What to work on: Excluding pictures, reproduce word for word the lines from the one containing "This screenshot has width=1200, height=714." through the end of the material below.
(Input data begins)
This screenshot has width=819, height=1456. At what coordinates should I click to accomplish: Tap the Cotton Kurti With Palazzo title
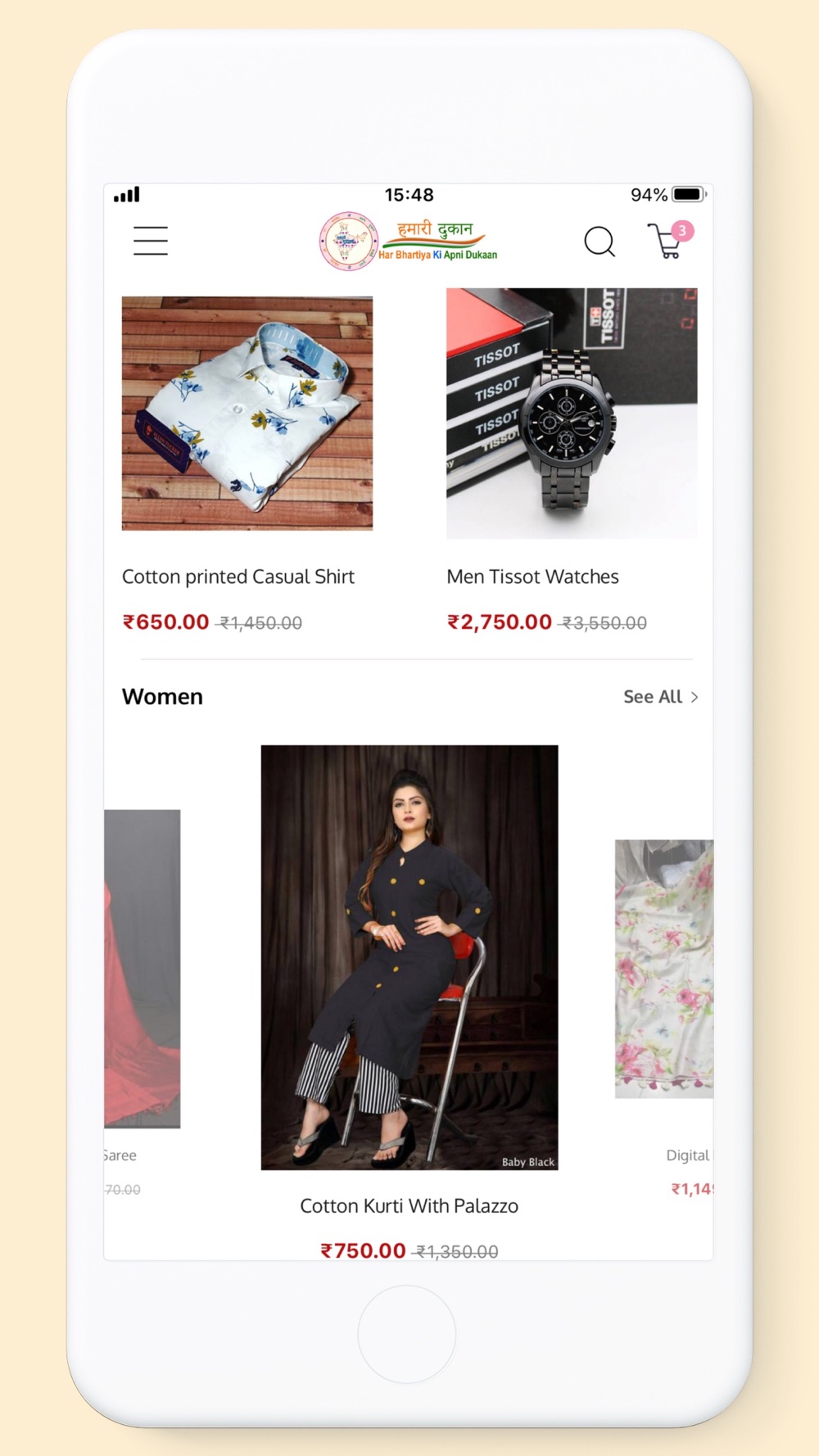point(410,1205)
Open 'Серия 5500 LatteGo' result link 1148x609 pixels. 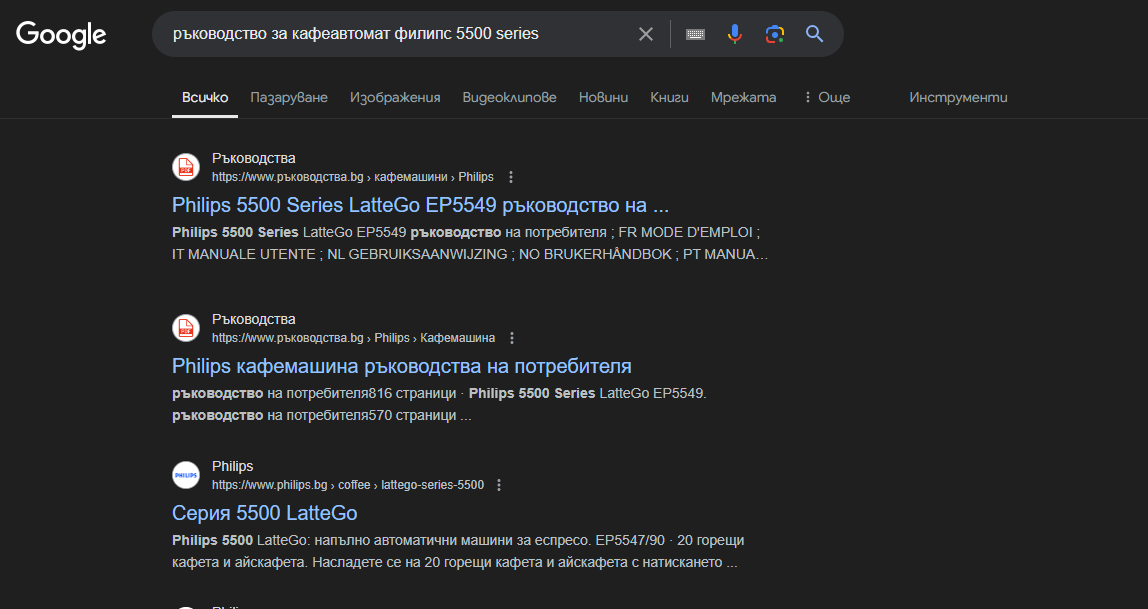(x=264, y=513)
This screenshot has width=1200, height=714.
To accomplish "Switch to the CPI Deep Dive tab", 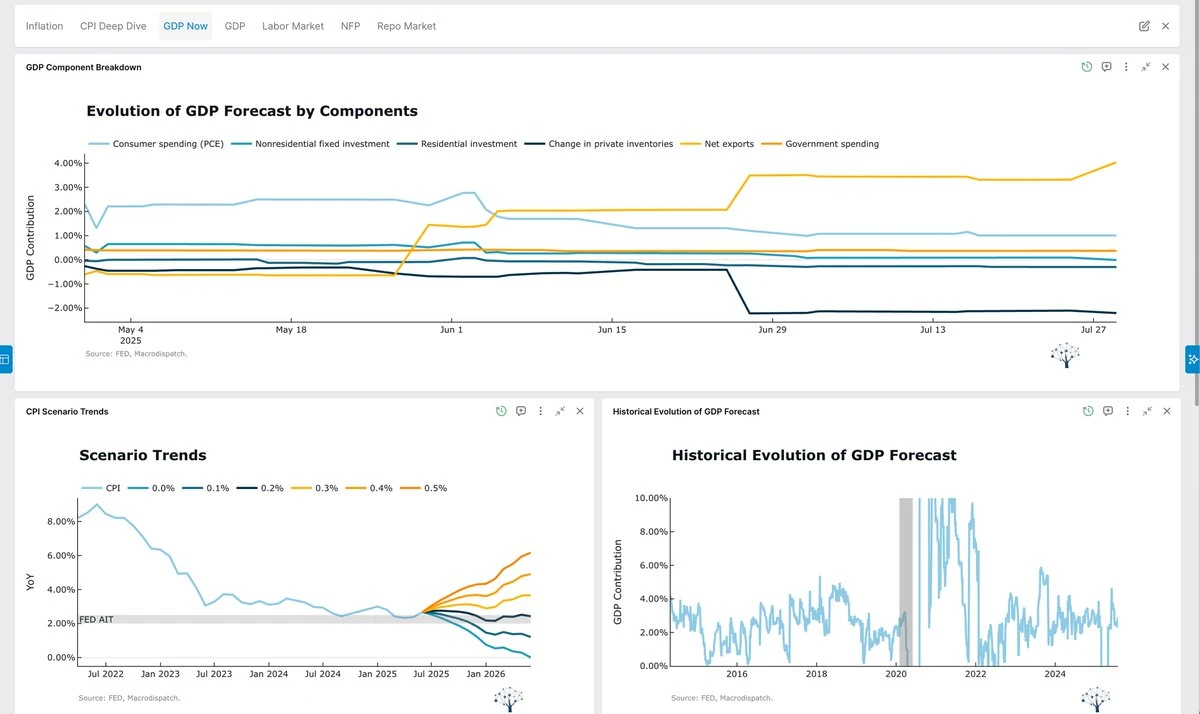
(Input data ends)
Result:
This screenshot has width=1200, height=714.
To accomplish "Switch to the CPI Deep Dive tab", 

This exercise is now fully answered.